- Requirement -
Give a verbatim repeat of the lines that run from the line containing "The height and width of the screenshot is (701, 1100)." to the end of the data below.
======== Records to process
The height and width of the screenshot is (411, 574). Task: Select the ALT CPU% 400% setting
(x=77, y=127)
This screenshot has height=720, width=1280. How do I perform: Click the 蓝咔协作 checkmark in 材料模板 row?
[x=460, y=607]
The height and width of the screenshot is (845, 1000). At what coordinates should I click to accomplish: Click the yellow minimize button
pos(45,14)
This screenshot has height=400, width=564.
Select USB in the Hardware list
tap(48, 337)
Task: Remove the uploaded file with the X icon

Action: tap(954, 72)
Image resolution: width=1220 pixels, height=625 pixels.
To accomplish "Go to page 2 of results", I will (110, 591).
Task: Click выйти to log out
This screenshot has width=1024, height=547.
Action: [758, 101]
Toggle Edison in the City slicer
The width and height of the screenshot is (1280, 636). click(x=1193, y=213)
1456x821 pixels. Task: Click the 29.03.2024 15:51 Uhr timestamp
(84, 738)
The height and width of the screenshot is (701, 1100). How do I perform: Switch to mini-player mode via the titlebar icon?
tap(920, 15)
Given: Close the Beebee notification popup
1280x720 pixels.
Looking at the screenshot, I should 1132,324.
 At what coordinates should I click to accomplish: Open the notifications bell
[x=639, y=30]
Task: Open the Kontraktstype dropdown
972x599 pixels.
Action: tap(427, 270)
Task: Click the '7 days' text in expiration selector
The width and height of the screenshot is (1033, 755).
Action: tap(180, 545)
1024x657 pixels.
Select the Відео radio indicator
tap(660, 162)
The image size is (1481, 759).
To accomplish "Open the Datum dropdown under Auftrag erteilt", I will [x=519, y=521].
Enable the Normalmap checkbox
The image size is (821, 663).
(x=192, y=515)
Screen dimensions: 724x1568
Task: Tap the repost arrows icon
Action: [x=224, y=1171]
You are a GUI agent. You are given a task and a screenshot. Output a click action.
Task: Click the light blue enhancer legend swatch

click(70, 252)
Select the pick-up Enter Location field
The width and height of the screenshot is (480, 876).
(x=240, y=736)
================
- Finished exercise -
The height and width of the screenshot is (701, 1100). How do I perform: Switch to mini-player mode via the titlebar icon?
tap(920, 15)
Given: Close the Beebee notification popup
1280x720 pixels.
Looking at the screenshot, I should 1132,324.
 At what coordinates should I click to accomplish: Open the notifications bell
[x=639, y=30]
Task: Open the Kontraktstype dropdown
972x599 pixels.
Action: tap(427, 270)
Task: Click the '7 days' text in expiration selector
The width and height of the screenshot is (1033, 755).
Action: tap(180, 545)
1024x657 pixels.
Select the Відео radio indicator
tap(660, 162)
The image size is (1481, 759).
To accomplish "Open the Datum dropdown under Auftrag erteilt", I will [x=519, y=521].
Enable the Normalmap checkbox
The image size is (821, 663).
(x=192, y=515)
Screen dimensions: 724x1568
Task: Tap the repost arrows icon
Action: [x=224, y=1171]
You are a GUI agent. You are given a task and a screenshot. Output a click action.
Task: Click the light blue enhancer legend swatch

click(70, 252)
Select the pick-up Enter Location field
The width and height of the screenshot is (480, 876).
(x=240, y=736)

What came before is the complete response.